Block Referrer Spam on Your Website
Internet is a very beautiful place to learn new things and gain information. As it has to provide information and access to anybody from anywhere in the globe, there was no other option, than to keep it wide open to all public. Although in the beginning (during its infancy period)it was only used by good and nice fellows with good intention, gradually it has become a composite mixture of good and evil.
Even if you are not a tech junkie, am sure you already heard about a term called as SPAM. What is SPAM and what is not SPAM requires a huge debate because there are different school of thoughts and approach towards it. Almost all of us get spam e-mails everyday. In layman terms its Unwanted Email. Most of the times they are Advertising, Job related enquiries, Sales, etc. Some of them can be really dangerous because they can point you to a phishing link to steal your credentials. SPAM is not only associated with emails. Its a plague that every website is fighting with today.
The main reason am writing this post is simply to protect yourself from something called as “Referrer Spam”. Before we get into methods of blocking referrer spam, let's first understand what is it all about.
What is refferer Spam?
Its basically a technique used to get higher rankings in search engines. Everything on the internet is inter linked to each other. A person writing an article can link to any other website URL, that contains any related information, which might prove helpful to the reader for further reference. Its an awesome feature, because of which, the internet has become wonder land to be explored. You can click a link to reach another page with useful information, and from there another page and so on.
But everything changed when search engine's came into picture. Search engines has to do so many calculations and maths to find out which page to show first on the result. In the beginning it was simply a text search(all sites/URL that contained the search string were shown as result.). But then people started to fool it by stuffing their page with their target keywords to get on top. Search engines tried to fight against this by putting website links with higher number of inbound links first.
If a particular URL on a website is having too many inbound links from other sites, it clearly signals the fact that its something worth reading and linking to. Hence search engines started to show pages with higher number of inbound links first.
But even this was not going to stay too long. Because people started to get paid links, fake links, and spam links from other websites. I was amazed to know the fact that there were companies making millions of dollars only by making inbound links for somebody(termed as so called SEO companies). And some of these companies went ahead and took a completely wrong approach of spamming websites with comments and links to other websites(probably their SEO clients).
You wont believe the fact that my website used to get around 100 spam comments on daily basis..Most of them contained some business/marketing lines with a link to their website(They were even smart enough to bypass my captcha). This was really evil!!
Search engines retaliated against this link building tactics using some thing called as Page Rank. Which basically cares about the website, from which you are getting the link. Which means, if a spam website linked you, that can really put your site at last in the search results(Which really worked). This means if a website like microsoft.com, hp.com or any other credible site with huge reputation links you, then you get a higher rank in the searches. This was an awesome idea..

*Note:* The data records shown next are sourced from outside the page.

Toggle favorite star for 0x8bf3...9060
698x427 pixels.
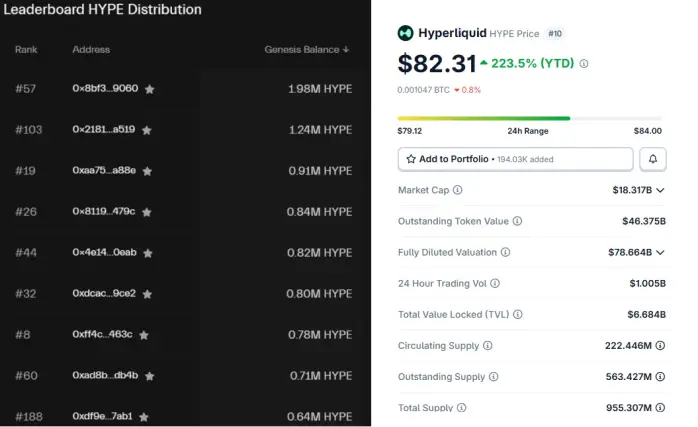pos(150,89)
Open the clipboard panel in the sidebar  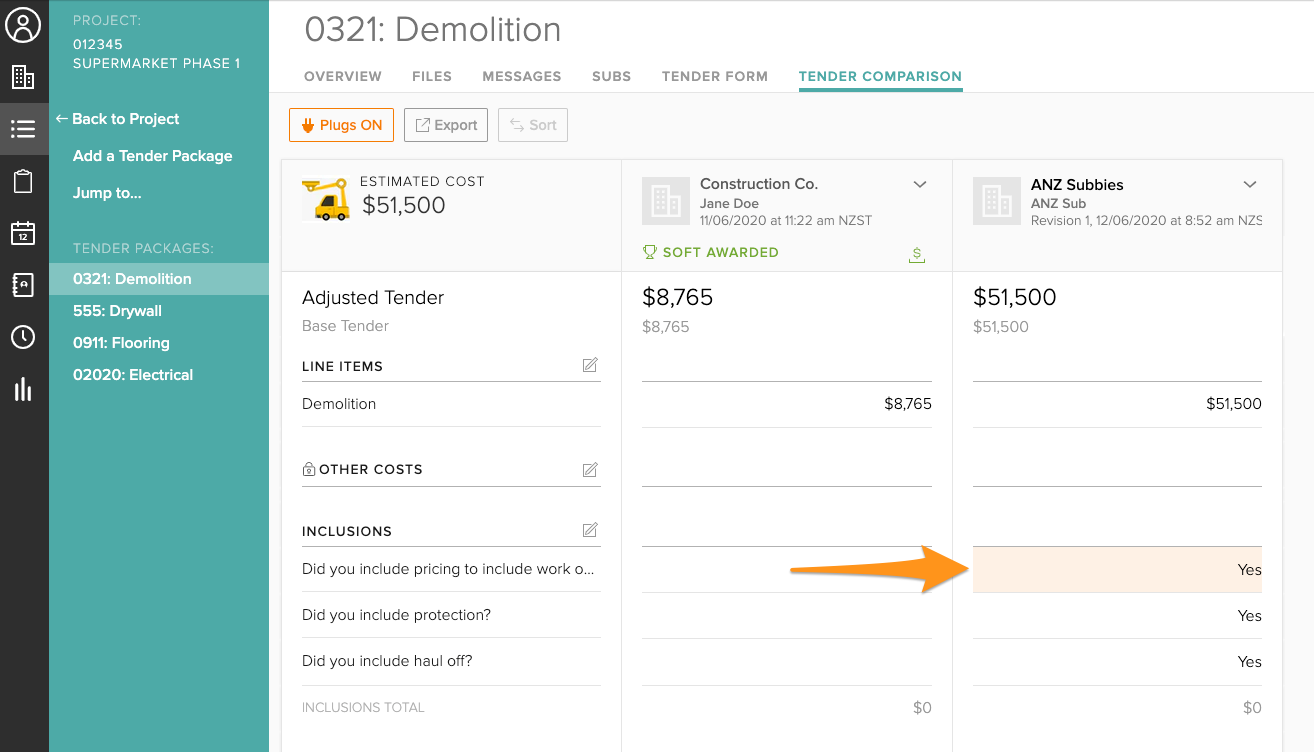click(24, 181)
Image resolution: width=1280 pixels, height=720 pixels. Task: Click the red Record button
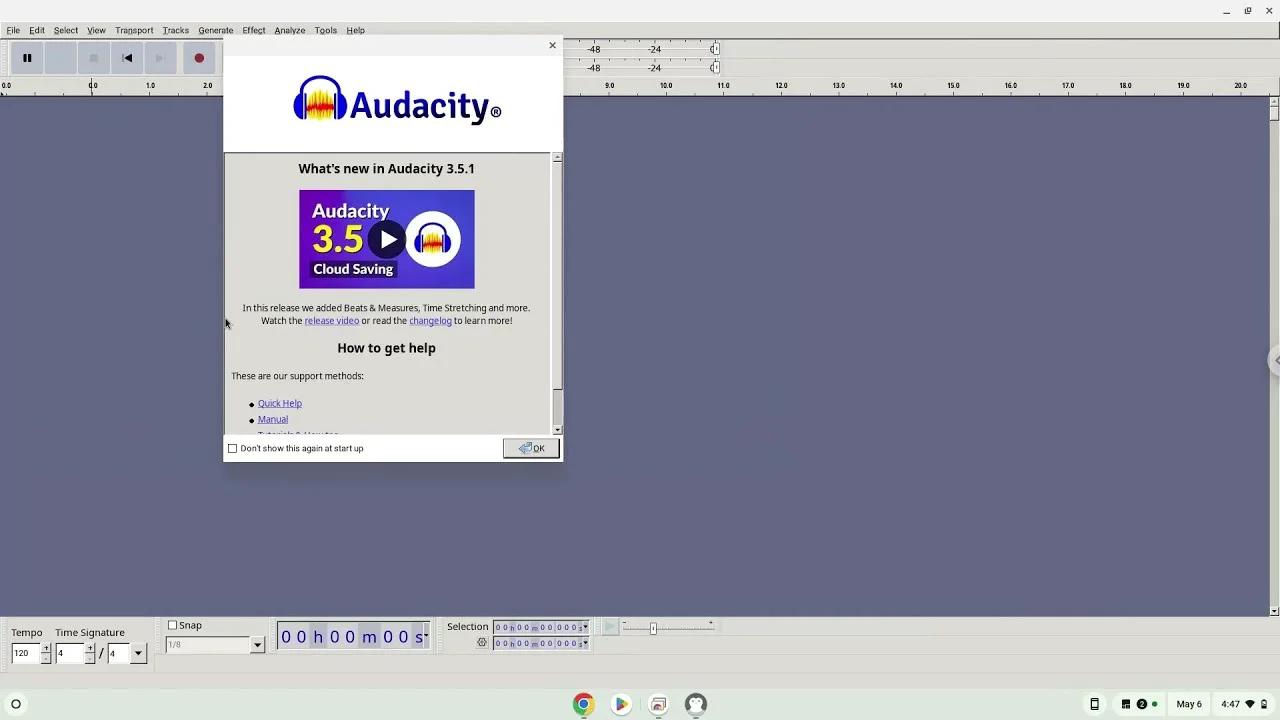coord(200,58)
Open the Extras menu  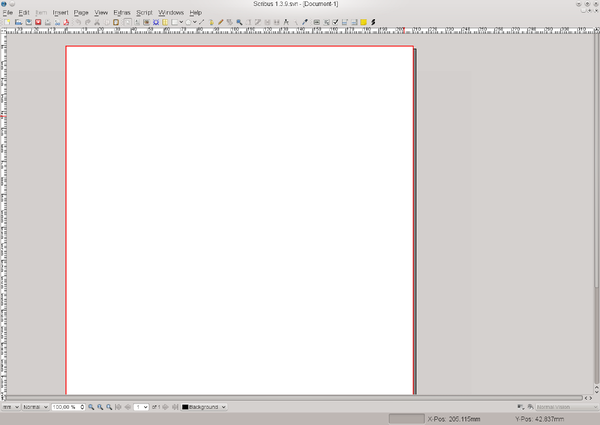tap(121, 12)

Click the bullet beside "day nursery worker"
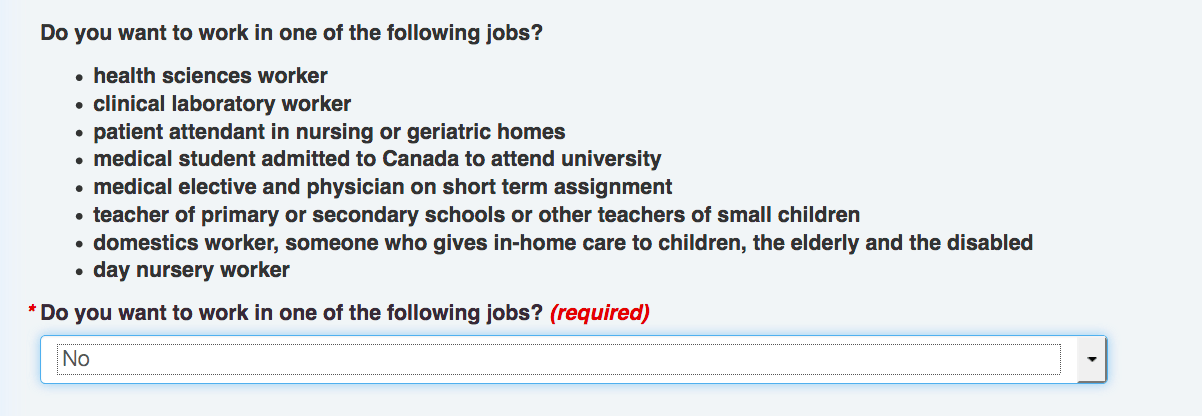(x=80, y=272)
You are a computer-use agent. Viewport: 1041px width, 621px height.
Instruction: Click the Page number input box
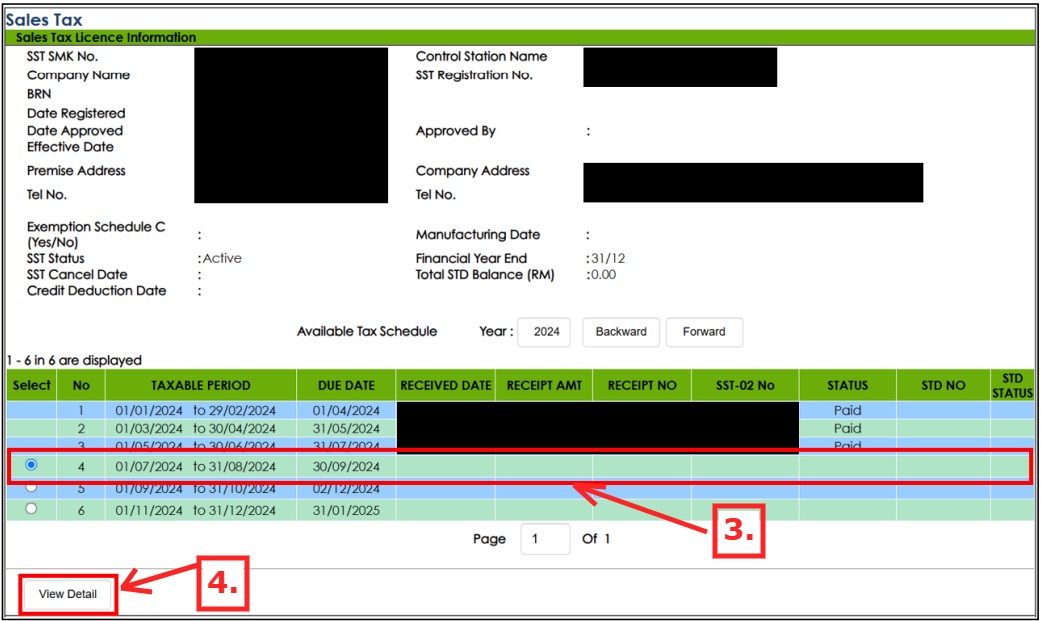pos(545,539)
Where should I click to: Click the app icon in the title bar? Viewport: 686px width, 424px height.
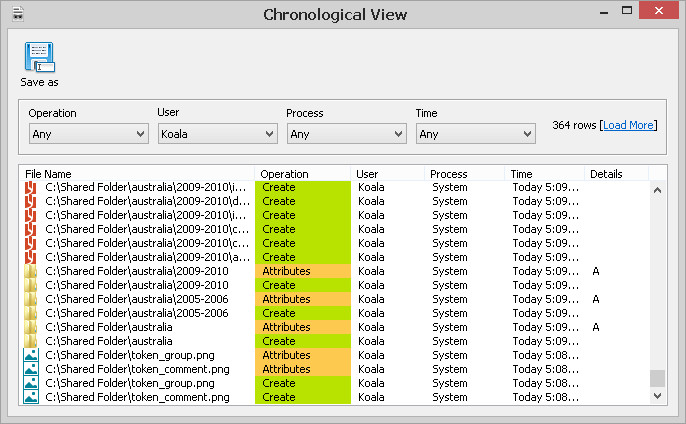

Referrer spam is a method used by so called SEO companies and spammers trying to build traffic with wrong means. What it does is to send referral traffic to a good website (which probably might be ranking good at search engines.). When your site is visited, it fills a log message. This message contains details about from where the user is coming (like the source URL, if the visitor is coming from another website which links you.). An example nginx log message which contains a referral link is shown below.
193.34.96.12 - - [20/Nov/2013:09:12:42 +0000] "GET /how-is-nginx-different-from-apache HTTP/1.1" 200 18612 "http://www.linux.org.ru/forum/talks/9146309" "Mozilla/5.0 (Windows NT 6.1; WOW64) AppleWebKit/537.36 (KHTML, like Gecko) Chrome/31.0.1650.57 Safari/537.36"
The above log message indicates that my site is being visited by a user who through a link from linux.org.ru. Now that referral from linux.org.ru is legitimate, because somebody commented on the thread discussion with my link. Now when you click on a link that directs you to my website, the request header will contain the referral URL. HTTP requests contain too many headers like request user agent(basically browser version), accepted format types(text/html etc), and referral link(which is the link from which the visitor is reaching your website).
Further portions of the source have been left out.